Source document:

After cleaning the data in the step below, we compare the results of the second review to confirm that the cleaning was successful.
We realize that most comments contain typos and that some typos like "did n't" result in single characters in the corpus. Given that we cannot correct every typo, we accept this noise in our data. 

In [14]:
DtCleaner = DataCleaner()

df_ta_cl = DtCleaner.remove_nonalpha_chars(df_ta, 'Review')
df_ta_cl = DtCleaner.lower_casing(df_ta_cl, 'Review')
df_ta_cl = DtCleaner.remove_stopwords(df_ta_cl, 'Review')

df_ta_cl.iloc[1]['Review']

'ok nothing special charge diamond member hilton decided chain shot th anniversary seattle start booked suite paid extra website description suite bedroom bathroom standard hotel room took printed reservation desk showed said things like tv couch ect desk clerk told oh mixed suites description kimpton website sorry free breakfast got kidding embassy suits sitting room bathroom bedroom unlike kimpton calls suite day stay offer correct false advertising send kimpton preferred guest website email asking failure provide suite advertised website reservation description furnished hard copy reservation printout website desk manager duty reply solution send email trip guest survey follow email mail guess tell concerned guest staff ranged indifferent helpful asked desk good breakfast spots neighborhood hood told hotels gee best breakfast spots seattle block away convenient hotel know exist arrived late night pm inside run bellman busy chating cell phone help bags prior arrival emailed hotel inf

In [15]:
df_ta.iloc[1]['Review']

'ok nothing special charge diamond member hilton decided chain shot 20th anniversary seattle, start booked suite paid extra website description not, suite bedroom bathroom standard hotel room, took printed reservation desk showed said things like tv couch ect desk clerk told oh mixed suites description kimpton website sorry free breakfast, got kidding, embassy suits sitting room bathroom bedroom unlike kimpton calls suite, 5 day stay offer correct false advertising, send kimpton preferred guest website email asking failure provide suite advertised website reservation description furnished hard copy reservation printout website desk manager duty did not reply solution, send email trip guest survey did not follow email mail, guess tell concerned guest.the staff ranged indifferent not helpful, asked desk good breakfast spots neighborhood hood told no hotels, gee best breakfast spots seattle 1/2 block away convenient hotel does not know exist, arrived late night 11 pm inside run bellman bu

## Training/Test Data Set Preparation

In [17]:
# splitting the data into a training and test set
# using set seed to allow replication
np.random.seed(123)

Data provided:
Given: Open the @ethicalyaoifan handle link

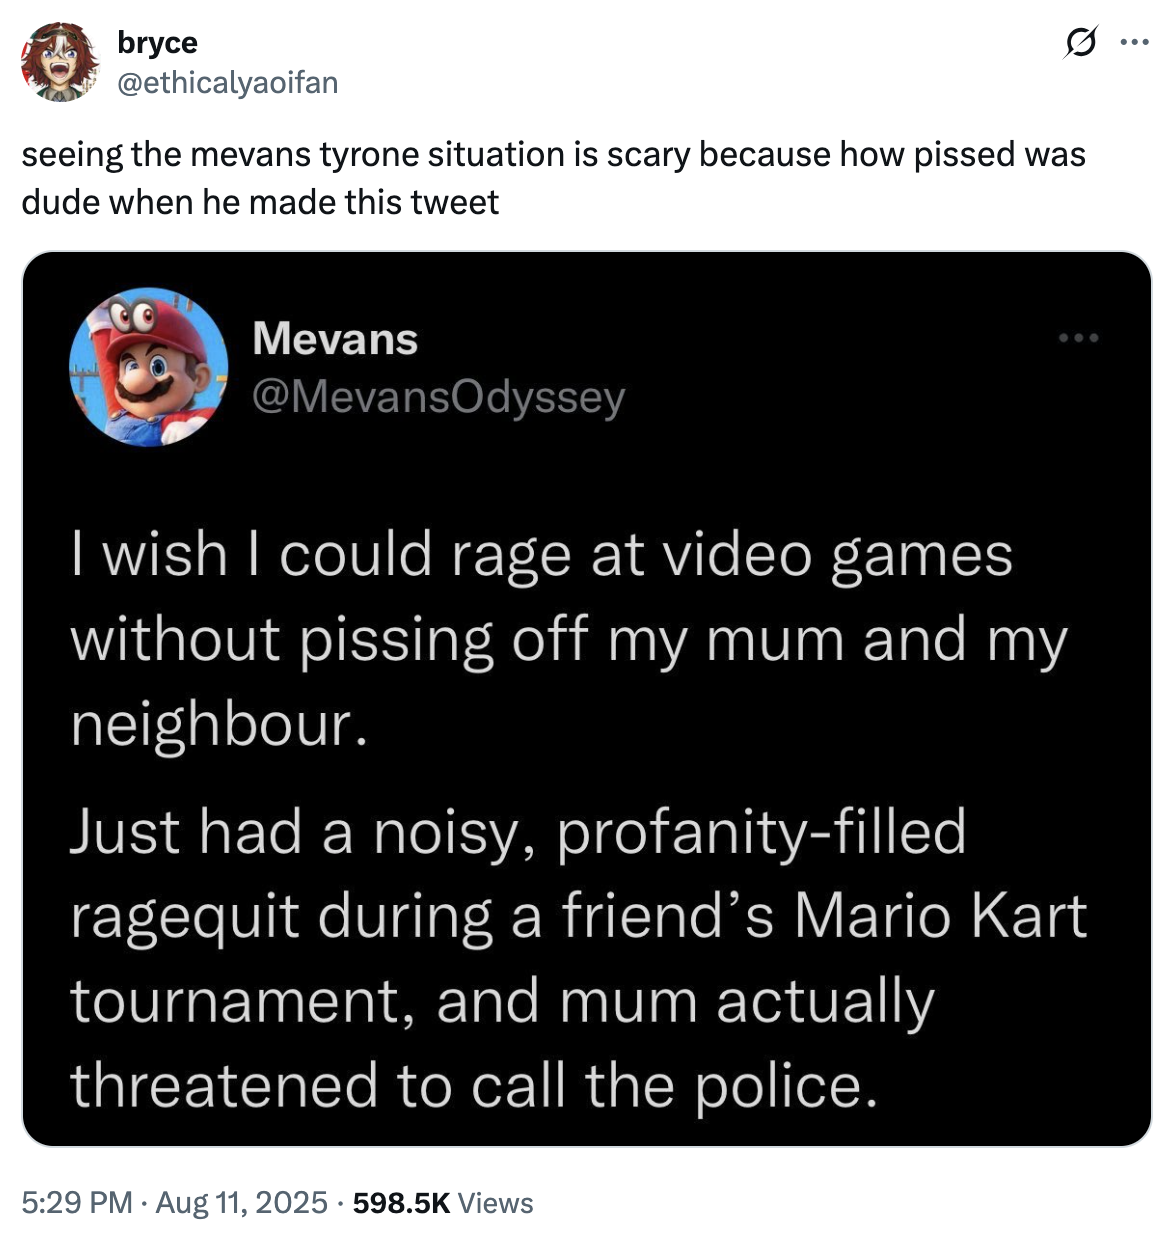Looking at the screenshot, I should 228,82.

Task set:
(1) In the data-cleaning notebook excerpt, which typo is given as an example of one that produces single characters in the corpus?
(2) List every DataCleaner method that the data-cleaning notebook excerpt applies to the 'Review' column.

Correct answers:
(1) "did n't"

(2) remove_nonalpha_chars, lower_casing, remove_stopwords